• [Input records]:
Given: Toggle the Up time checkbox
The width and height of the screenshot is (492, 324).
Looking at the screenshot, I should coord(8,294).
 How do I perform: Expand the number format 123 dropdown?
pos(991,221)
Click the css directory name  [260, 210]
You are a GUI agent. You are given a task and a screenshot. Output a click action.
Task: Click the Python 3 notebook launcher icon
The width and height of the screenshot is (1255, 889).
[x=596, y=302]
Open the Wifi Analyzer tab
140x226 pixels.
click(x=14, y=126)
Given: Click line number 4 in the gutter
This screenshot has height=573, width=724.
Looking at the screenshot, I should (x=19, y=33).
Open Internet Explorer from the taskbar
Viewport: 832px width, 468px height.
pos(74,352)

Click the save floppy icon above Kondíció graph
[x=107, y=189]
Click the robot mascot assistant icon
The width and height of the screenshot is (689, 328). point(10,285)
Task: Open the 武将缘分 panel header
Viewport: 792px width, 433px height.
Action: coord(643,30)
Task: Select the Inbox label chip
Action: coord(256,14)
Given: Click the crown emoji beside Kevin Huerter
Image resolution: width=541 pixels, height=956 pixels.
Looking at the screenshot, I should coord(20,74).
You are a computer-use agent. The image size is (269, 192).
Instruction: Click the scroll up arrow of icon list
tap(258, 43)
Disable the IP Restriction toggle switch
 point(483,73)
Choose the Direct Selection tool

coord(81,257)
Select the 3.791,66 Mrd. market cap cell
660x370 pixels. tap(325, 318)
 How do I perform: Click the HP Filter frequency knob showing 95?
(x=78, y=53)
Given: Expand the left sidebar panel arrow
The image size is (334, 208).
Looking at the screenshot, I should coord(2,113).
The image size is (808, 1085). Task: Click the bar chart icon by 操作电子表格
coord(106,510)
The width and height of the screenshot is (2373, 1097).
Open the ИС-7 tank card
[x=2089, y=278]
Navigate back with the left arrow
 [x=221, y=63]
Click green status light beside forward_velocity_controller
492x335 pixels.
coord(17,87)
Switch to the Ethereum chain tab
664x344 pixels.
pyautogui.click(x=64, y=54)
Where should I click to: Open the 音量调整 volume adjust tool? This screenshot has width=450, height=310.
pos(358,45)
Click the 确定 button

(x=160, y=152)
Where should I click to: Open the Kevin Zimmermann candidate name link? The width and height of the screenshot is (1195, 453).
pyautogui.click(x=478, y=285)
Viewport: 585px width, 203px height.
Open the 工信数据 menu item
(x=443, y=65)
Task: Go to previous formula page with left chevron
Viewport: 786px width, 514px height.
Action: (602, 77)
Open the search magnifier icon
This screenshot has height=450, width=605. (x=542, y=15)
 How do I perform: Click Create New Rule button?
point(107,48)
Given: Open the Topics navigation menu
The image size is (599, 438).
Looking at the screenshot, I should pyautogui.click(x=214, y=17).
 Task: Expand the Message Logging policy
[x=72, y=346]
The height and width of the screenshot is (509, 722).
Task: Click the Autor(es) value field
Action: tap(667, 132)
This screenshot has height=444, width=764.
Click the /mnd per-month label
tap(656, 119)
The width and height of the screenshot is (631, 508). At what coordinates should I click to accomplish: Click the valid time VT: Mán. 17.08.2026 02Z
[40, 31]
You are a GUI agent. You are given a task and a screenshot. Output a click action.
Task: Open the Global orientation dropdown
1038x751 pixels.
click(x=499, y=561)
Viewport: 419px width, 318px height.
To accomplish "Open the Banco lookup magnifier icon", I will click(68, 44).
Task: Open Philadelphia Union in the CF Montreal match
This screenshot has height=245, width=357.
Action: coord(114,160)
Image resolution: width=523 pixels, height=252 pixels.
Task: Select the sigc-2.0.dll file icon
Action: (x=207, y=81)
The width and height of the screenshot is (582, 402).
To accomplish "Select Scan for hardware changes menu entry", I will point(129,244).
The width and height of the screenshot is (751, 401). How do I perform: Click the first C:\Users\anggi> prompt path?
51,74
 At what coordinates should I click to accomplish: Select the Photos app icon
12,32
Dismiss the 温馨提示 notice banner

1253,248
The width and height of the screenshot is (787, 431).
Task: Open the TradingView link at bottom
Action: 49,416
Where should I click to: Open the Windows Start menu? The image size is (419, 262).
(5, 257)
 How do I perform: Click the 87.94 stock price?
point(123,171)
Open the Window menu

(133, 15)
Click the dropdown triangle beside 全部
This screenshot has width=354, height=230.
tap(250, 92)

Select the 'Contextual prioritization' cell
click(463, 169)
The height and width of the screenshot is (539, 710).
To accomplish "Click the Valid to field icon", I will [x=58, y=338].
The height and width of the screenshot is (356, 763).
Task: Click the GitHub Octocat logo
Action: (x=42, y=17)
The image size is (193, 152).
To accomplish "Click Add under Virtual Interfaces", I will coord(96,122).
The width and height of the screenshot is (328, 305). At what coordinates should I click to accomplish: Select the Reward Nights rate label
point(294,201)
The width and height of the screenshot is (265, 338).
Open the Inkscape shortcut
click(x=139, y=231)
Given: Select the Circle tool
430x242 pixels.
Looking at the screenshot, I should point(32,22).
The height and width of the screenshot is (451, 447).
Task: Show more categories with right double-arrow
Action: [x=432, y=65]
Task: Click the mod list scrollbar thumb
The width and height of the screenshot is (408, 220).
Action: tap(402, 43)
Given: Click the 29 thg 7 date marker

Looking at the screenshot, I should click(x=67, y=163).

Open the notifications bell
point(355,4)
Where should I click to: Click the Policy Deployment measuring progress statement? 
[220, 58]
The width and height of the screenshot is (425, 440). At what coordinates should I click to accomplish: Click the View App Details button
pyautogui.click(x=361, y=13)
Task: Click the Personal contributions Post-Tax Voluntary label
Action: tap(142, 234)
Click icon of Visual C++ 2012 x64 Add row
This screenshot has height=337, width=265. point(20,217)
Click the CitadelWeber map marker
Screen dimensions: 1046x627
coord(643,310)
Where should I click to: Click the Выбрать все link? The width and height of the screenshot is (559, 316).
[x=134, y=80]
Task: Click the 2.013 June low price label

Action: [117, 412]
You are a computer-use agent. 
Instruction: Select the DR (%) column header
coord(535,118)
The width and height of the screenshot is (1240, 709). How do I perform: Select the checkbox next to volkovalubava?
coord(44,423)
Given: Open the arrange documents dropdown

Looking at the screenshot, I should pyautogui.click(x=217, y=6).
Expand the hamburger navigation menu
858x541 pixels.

• [Task]: All entries are to be repeated exactly and completely.

• [Exercise output]:
Given: Toggle the Up time checkbox
The width and height of the screenshot is (492, 324).
Looking at the screenshot, I should coord(8,294).
 How do I perform: Expand the number format 123 dropdown?
pos(991,221)
Click the css directory name  [260, 210]
You are a GUI agent. You are given a task and a screenshot. Output a click action.
Task: Click the Python 3 notebook launcher icon
The width and height of the screenshot is (1255, 889).
[x=596, y=302]
Open the Wifi Analyzer tab
140x226 pixels.
click(x=14, y=126)
Given: Click line number 4 in the gutter
This screenshot has height=573, width=724.
Looking at the screenshot, I should (x=19, y=33).
Open Internet Explorer from the taskbar
Viewport: 832px width, 468px height.
pos(74,352)

Click the save floppy icon above Kondíció graph
[x=107, y=189]
Click the robot mascot assistant icon
The width and height of the screenshot is (689, 328). point(10,285)
Task: Open the 武将缘分 panel header
Viewport: 792px width, 433px height.
Action: coord(643,30)
Task: Select the Inbox label chip
Action: coord(256,14)
Given: Click the crown emoji beside Kevin Huerter
Image resolution: width=541 pixels, height=956 pixels.
Looking at the screenshot, I should coord(20,74).
You are a computer-use agent. The image size is (269, 192).
Instruction: Click the scroll up arrow of icon list
tap(258, 43)
Disable the IP Restriction toggle switch
 point(483,73)
Choose the Direct Selection tool

coord(81,257)
Select the 3.791,66 Mrd. market cap cell
660x370 pixels. tap(325, 318)
 How do I perform: Click the HP Filter frequency knob showing 95?
(x=78, y=53)
Given: Expand the left sidebar panel arrow
The image size is (334, 208).
Looking at the screenshot, I should coord(2,113).
The image size is (808, 1085). Task: Click the bar chart icon by 操作电子表格
coord(106,510)
The width and height of the screenshot is (2373, 1097).
Open the ИС-7 tank card
[x=2089, y=278]
Navigate back with the left arrow
 [x=221, y=63]
Click green status light beside forward_velocity_controller
492x335 pixels.
coord(17,87)
Switch to the Ethereum chain tab
664x344 pixels.
pyautogui.click(x=64, y=54)
Where should I click to: Open the 音量调整 volume adjust tool? This screenshot has width=450, height=310.
pos(358,45)
Click the 确定 button

(x=160, y=152)
Where should I click to: Open the Kevin Zimmermann candidate name link? The width and height of the screenshot is (1195, 453).
pyautogui.click(x=478, y=285)
Viewport: 585px width, 203px height.
Open the 工信数据 menu item
(x=443, y=65)
Task: Go to previous formula page with left chevron
Viewport: 786px width, 514px height.
Action: (602, 77)
Open the search magnifier icon
This screenshot has height=450, width=605. (x=542, y=15)
 How do I perform: Click Create New Rule button?
point(107,48)
Given: Open the Topics navigation menu
The image size is (599, 438).
Looking at the screenshot, I should pyautogui.click(x=214, y=17).
 Task: Expand the Message Logging policy
[x=72, y=346]
The height and width of the screenshot is (509, 722).
Task: Click the Autor(es) value field
Action: tap(667, 132)
This screenshot has height=444, width=764.
Click the /mnd per-month label
tap(656, 119)
The width and height of the screenshot is (631, 508). At what coordinates should I click to accomplish: Click the valid time VT: Mán. 17.08.2026 02Z
[40, 31]
You are a GUI agent. You are given a task and a screenshot. Output a click action.
Task: Open the Global orientation dropdown
1038x751 pixels.
click(x=499, y=561)
Viewport: 419px width, 318px height.
To accomplish "Open the Banco lookup magnifier icon", I will click(68, 44).
Task: Open Philadelphia Union in the CF Montreal match
This screenshot has height=245, width=357.
Action: coord(114,160)
Image resolution: width=523 pixels, height=252 pixels.
Task: Select the sigc-2.0.dll file icon
Action: (x=207, y=81)
The width and height of the screenshot is (582, 402).
To accomplish "Select Scan for hardware changes menu entry", I will point(129,244).
The width and height of the screenshot is (751, 401). How do I perform: Click the first C:\Users\anggi> prompt path?
51,74
 At what coordinates should I click to accomplish: Select the Photos app icon
12,32
Dismiss the 温馨提示 notice banner

1253,248
The width and height of the screenshot is (787, 431).
Task: Open the TradingView link at bottom
Action: 49,416
Where should I click to: Open the Windows Start menu? The image size is (419, 262).
(5, 257)
 How do I perform: Click the 87.94 stock price?
point(123,171)
Open the Window menu

(133, 15)
Click the dropdown triangle beside 全部
This screenshot has width=354, height=230.
tap(250, 92)

Select the 'Contextual prioritization' cell
click(463, 169)
The height and width of the screenshot is (539, 710).
To accomplish "Click the Valid to field icon", I will [x=58, y=338].
The height and width of the screenshot is (356, 763).
Task: Click the GitHub Octocat logo
Action: (x=42, y=17)
The image size is (193, 152).
To accomplish "Click Add under Virtual Interfaces", I will coord(96,122).
The width and height of the screenshot is (328, 305). At what coordinates should I click to accomplish: Select the Reward Nights rate label
point(294,201)
The width and height of the screenshot is (265, 338).
Open the Inkscape shortcut
click(x=139, y=231)
Given: Select the Circle tool
430x242 pixels.
Looking at the screenshot, I should point(32,22).
The height and width of the screenshot is (451, 447).
Task: Show more categories with right double-arrow
Action: [x=432, y=65]
Task: Click the mod list scrollbar thumb
The width and height of the screenshot is (408, 220).
Action: tap(402, 43)
Given: Click the 29 thg 7 date marker

Looking at the screenshot, I should click(x=67, y=163).

Open the notifications bell
point(355,4)
Where should I click to: Click the Policy Deployment measuring progress statement? 
[220, 58]
The width and height of the screenshot is (425, 440). At what coordinates should I click to accomplish: Click the View App Details button
pyautogui.click(x=361, y=13)
Task: Click the Personal contributions Post-Tax Voluntary label
Action: tap(142, 234)
Click icon of Visual C++ 2012 x64 Add row
This screenshot has height=337, width=265. point(20,217)
Click the CitadelWeber map marker
Screen dimensions: 1046x627
coord(643,310)
Where should I click to: Click the Выбрать все link? The width and height of the screenshot is (559, 316).
[x=134, y=80]
Task: Click the 2.013 June low price label

Action: [117, 412]
You are a computer-use agent. 
Instruction: Select the DR (%) column header
coord(535,118)
The width and height of the screenshot is (1240, 709). How do I perform: Select the checkbox next to volkovalubava?
coord(44,423)
Given: Open the arrange documents dropdown

Looking at the screenshot, I should pyautogui.click(x=217, y=6).
Expand the hamburger navigation menu
858x541 pixels.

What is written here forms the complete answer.